Your instructions: Look below for the line that contains "This screenshot has width=783, height=440." and the line that contains "Image resolution: width=797", then restate both of them and every line in between, exactly. No picture goes in the copy.

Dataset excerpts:
.....

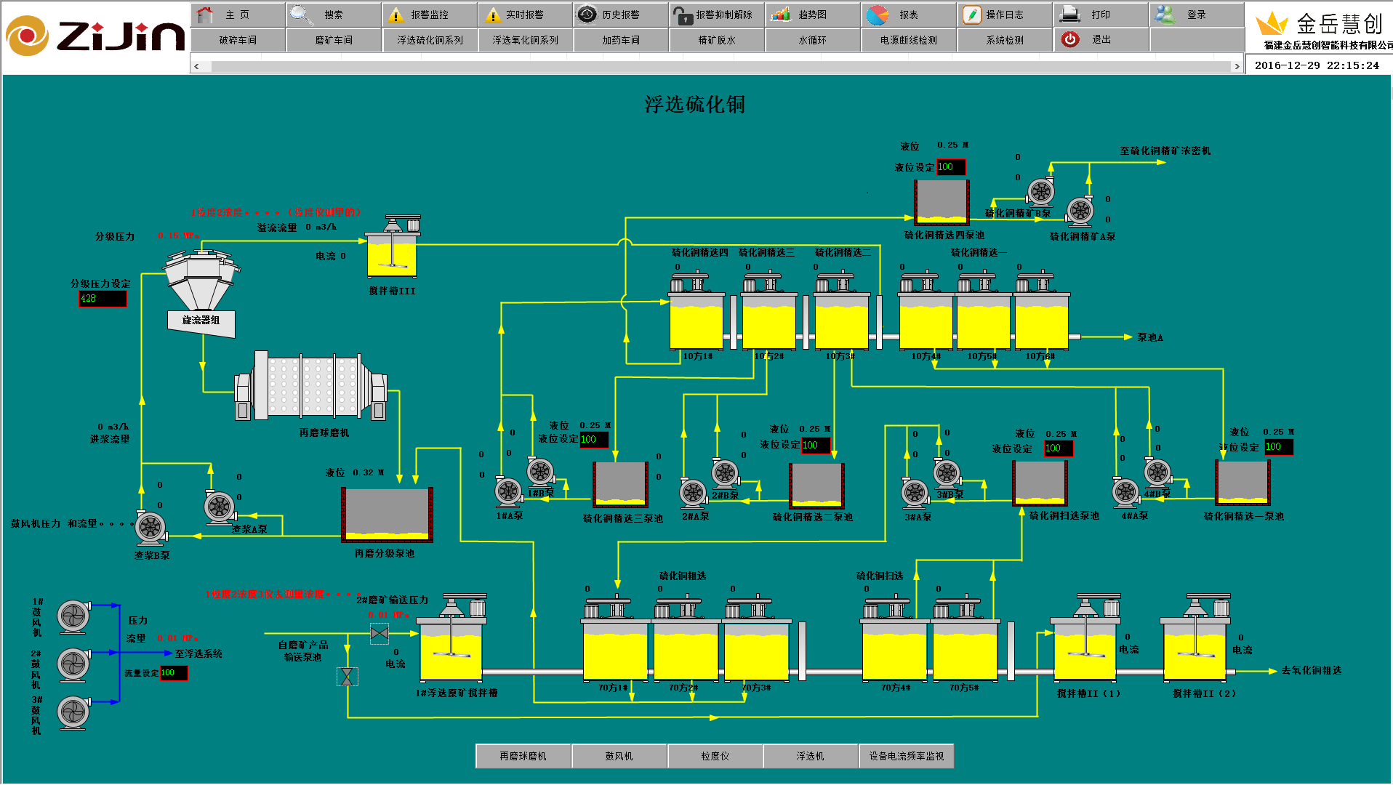Switch to 浮选氧化铜系列 tab
This screenshot has width=1393, height=785.
[x=525, y=40]
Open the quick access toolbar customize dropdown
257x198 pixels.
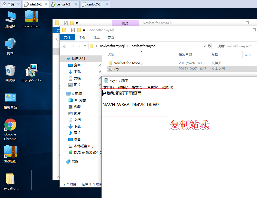pyautogui.click(x=84, y=30)
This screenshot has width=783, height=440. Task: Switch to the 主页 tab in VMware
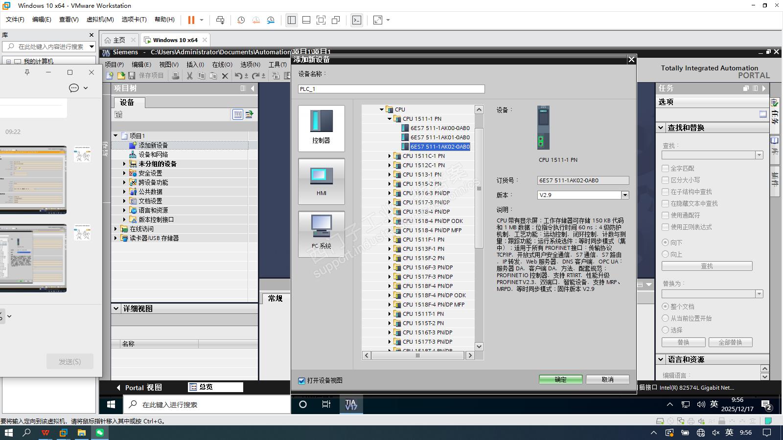pyautogui.click(x=119, y=40)
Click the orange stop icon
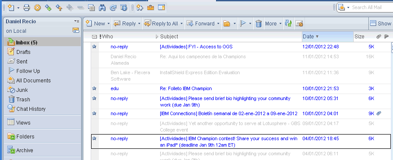This screenshot has height=160, width=393. pyautogui.click(x=37, y=8)
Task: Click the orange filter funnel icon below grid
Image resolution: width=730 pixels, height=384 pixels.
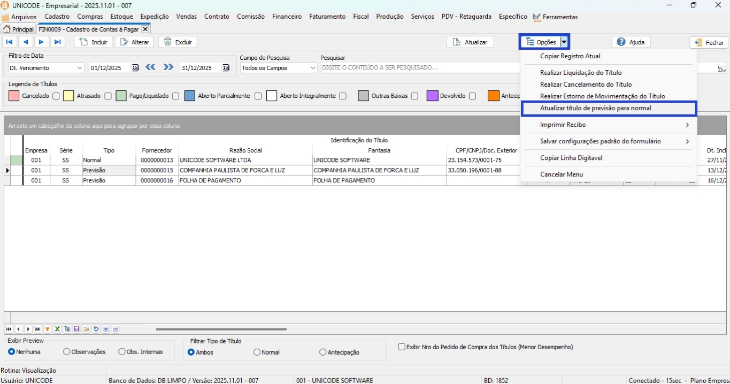Action: pyautogui.click(x=48, y=329)
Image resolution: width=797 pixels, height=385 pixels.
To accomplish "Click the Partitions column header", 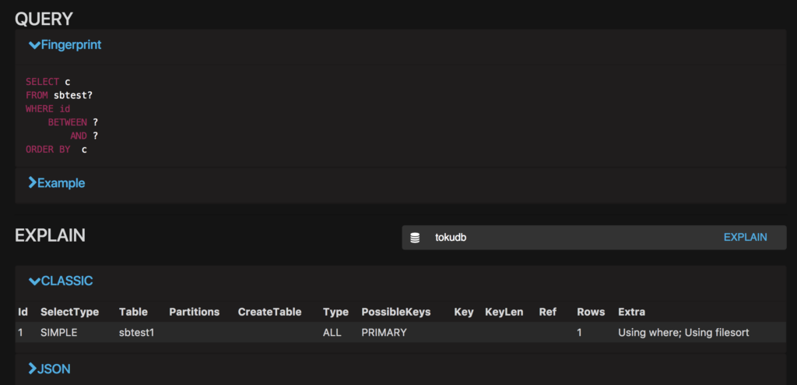I will [x=194, y=312].
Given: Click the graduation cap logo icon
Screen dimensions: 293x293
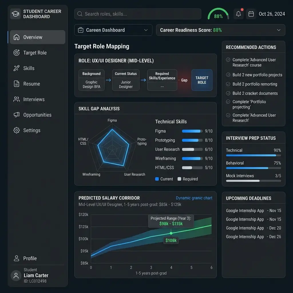Looking at the screenshot, I should coord(15,14).
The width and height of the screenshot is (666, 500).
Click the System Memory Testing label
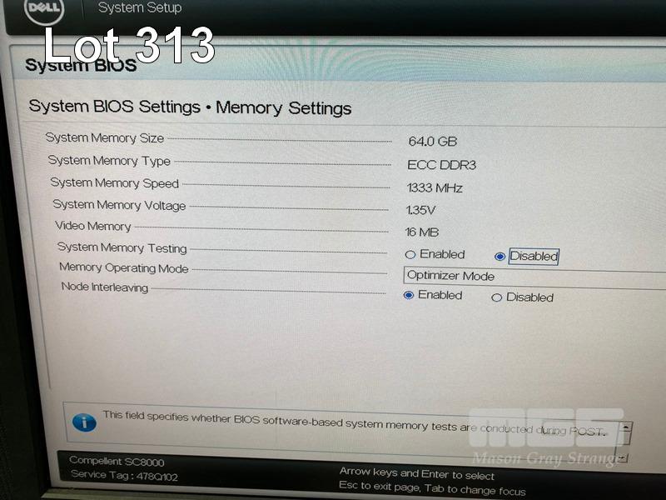point(122,248)
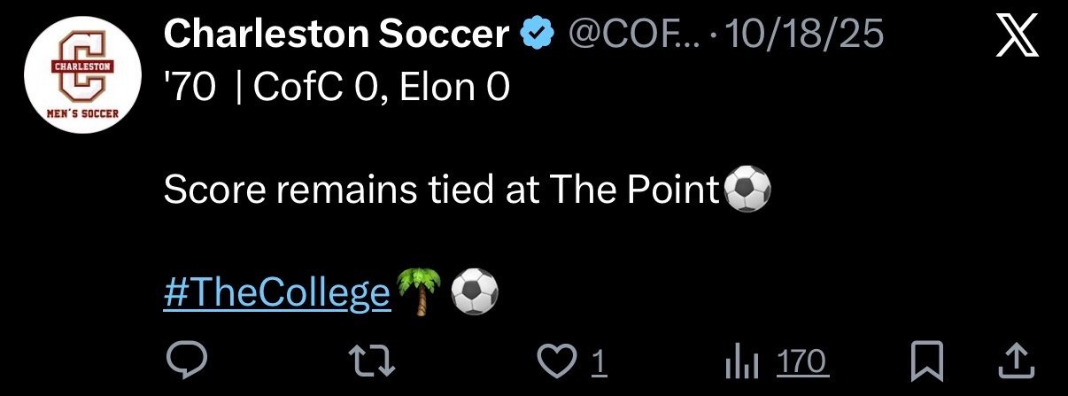This screenshot has width=1068, height=396.
Task: Like the tweet with heart icon
Action: click(x=559, y=361)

.....

Completed task:
This screenshot has width=783, height=440. Task: Switch to the 主页 tab in VMware
pyautogui.click(x=119, y=40)
Click the orange stop icon
This screenshot has height=160, width=393. pyautogui.click(x=37, y=8)
Task: Click the orange filter funnel icon below grid
Image resolution: width=730 pixels, height=384 pixels.
Action: pyautogui.click(x=48, y=329)
Image resolution: width=797 pixels, height=385 pixels.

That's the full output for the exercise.